Exercise goal.
Pull out every line in the data that has the string "computer" in it.

Dataset entries.
►

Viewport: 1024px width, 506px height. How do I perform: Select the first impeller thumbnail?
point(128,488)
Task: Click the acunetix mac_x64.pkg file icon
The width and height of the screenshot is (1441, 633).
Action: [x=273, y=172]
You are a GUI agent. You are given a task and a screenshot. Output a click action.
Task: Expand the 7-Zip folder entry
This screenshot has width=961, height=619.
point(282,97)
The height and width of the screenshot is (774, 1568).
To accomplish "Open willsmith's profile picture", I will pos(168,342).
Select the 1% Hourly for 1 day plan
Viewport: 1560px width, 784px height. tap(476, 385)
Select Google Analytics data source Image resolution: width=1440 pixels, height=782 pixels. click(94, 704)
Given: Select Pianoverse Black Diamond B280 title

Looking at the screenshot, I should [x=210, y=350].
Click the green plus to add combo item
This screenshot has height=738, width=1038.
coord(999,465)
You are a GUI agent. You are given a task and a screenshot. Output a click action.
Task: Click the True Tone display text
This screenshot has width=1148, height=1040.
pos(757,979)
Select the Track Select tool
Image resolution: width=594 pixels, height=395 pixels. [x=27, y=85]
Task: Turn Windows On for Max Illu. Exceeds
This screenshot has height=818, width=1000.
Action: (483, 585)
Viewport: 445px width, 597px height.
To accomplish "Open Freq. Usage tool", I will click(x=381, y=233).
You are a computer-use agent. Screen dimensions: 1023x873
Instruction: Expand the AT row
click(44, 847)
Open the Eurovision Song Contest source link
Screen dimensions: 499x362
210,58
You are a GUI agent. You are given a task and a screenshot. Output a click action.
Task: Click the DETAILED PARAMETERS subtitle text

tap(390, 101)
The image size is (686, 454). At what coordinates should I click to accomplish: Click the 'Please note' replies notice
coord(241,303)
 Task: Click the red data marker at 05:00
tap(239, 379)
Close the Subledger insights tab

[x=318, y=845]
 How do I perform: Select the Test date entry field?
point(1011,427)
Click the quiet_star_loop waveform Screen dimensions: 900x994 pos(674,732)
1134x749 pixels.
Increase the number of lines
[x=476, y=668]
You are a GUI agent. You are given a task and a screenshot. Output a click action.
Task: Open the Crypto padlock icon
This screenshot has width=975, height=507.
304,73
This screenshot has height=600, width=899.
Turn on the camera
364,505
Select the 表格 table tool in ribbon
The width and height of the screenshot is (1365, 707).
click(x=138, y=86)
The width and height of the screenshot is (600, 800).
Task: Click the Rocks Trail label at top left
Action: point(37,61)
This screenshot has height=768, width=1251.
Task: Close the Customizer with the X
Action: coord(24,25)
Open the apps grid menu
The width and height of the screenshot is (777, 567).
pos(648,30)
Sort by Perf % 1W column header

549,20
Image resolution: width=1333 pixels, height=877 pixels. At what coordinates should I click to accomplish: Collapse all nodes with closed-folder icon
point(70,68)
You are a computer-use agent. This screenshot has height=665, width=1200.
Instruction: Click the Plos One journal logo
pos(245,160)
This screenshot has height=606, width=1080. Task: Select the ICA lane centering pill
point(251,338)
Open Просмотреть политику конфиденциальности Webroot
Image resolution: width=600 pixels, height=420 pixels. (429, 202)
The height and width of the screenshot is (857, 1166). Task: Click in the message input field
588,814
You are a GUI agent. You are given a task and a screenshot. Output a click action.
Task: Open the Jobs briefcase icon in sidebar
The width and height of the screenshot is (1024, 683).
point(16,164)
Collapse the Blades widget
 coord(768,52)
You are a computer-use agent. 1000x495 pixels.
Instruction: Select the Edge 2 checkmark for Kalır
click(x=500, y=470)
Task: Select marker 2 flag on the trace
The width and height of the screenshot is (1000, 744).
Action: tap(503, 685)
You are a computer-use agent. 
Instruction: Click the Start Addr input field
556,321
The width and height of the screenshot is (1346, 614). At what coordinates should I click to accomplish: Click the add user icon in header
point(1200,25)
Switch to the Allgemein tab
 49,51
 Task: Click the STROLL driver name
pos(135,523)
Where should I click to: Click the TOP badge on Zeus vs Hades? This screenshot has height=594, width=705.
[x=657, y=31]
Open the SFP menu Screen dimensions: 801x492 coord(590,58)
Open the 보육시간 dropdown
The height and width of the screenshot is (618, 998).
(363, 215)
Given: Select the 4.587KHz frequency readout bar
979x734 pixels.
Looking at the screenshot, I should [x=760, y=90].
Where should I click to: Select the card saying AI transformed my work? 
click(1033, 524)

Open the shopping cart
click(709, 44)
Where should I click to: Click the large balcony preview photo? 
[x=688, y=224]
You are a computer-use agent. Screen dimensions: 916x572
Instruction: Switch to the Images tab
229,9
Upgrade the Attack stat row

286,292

◄

Result.
You are a computer-use agent. Screen dimensions: 1023x873
You are a computer-use agent. This screenshot has height=665, width=1200.
You are a computer-use agent. 1000x495 pixels.
You are a computer-use agent. 
You are a computer-use agent. Screen dimensions: 916x572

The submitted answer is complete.